Pathway analysis of genes mapped to CpG sites associated with liver SFA

We performed a KEGG pathway analysis using the WebGestalt tool [70] to identify biological pathways enriched for genes mapped to CpGs associated with liver SFA (q-value < 0.05). For this, we considered the only-SFA and NASH-SFA groups separately. StringDB (Version 11.5) was used to visualize the gene interactions for the enriched pathways and selection of the genes [31]. The top genes with the maximum interaction nodes or involvement in all the enriched pathways were shortlisted and discussed. We also correlated these top-ranking CpGs with the mRNA expression of their nearby gene(s) (within the cis distance 500 kb upstream and 100 kb downstream of the gene, Additional file 5: Table S2), and p value < 0.05 was considered statistically significant.

Statistical analyses

Clinical data are presented as mean ± SD or median (interquartile range: IQR). One-way ANOVA (continuous variable) or χ2 test (categorical variable) was used to study the differences in the clinical variables, liver histology, and total SFA content for the three study groups (normal liver, simple steatosis (SS), and NASH; n = 51). After applying further post hoc Bonferroni correction for multiple testing, p values < 0.05 were considered significant.

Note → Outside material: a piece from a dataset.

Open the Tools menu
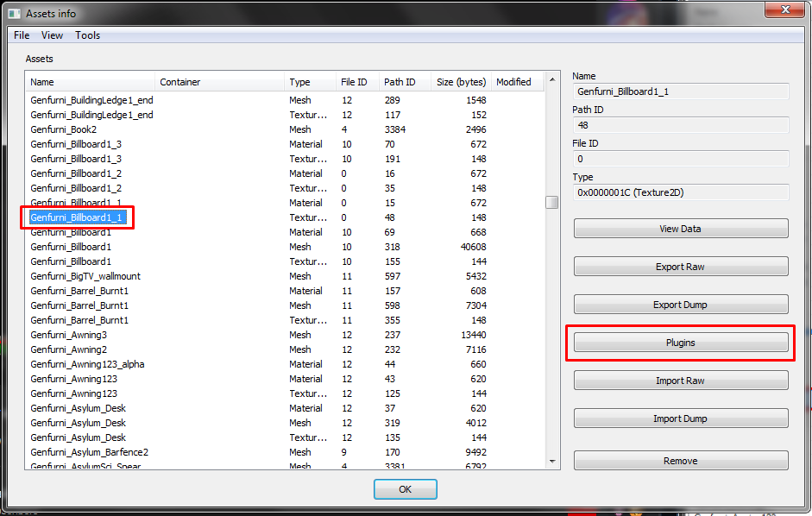The height and width of the screenshot is (516, 812). click(x=87, y=35)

Pearson correlation analysis was used to correlate DNA methylation of selected CpGs with gene expression, clinical variables, and individual SFAs (14:00-myristic acid, 15:00-pentadecanoic acid, 16:00-palmitic acid, 17:00-heptadecanoic acid, and 18:00-stearic acid). For these analyses, a p value < 0.05 was considered statistically significant. For the correlations with clinical variables, a χ2 test of independence with 1° of freedom was used to determine if the proportion of sites was significantly (p value < 0.05) different for each variable as compared to the coverage on the 450 K BeadChip.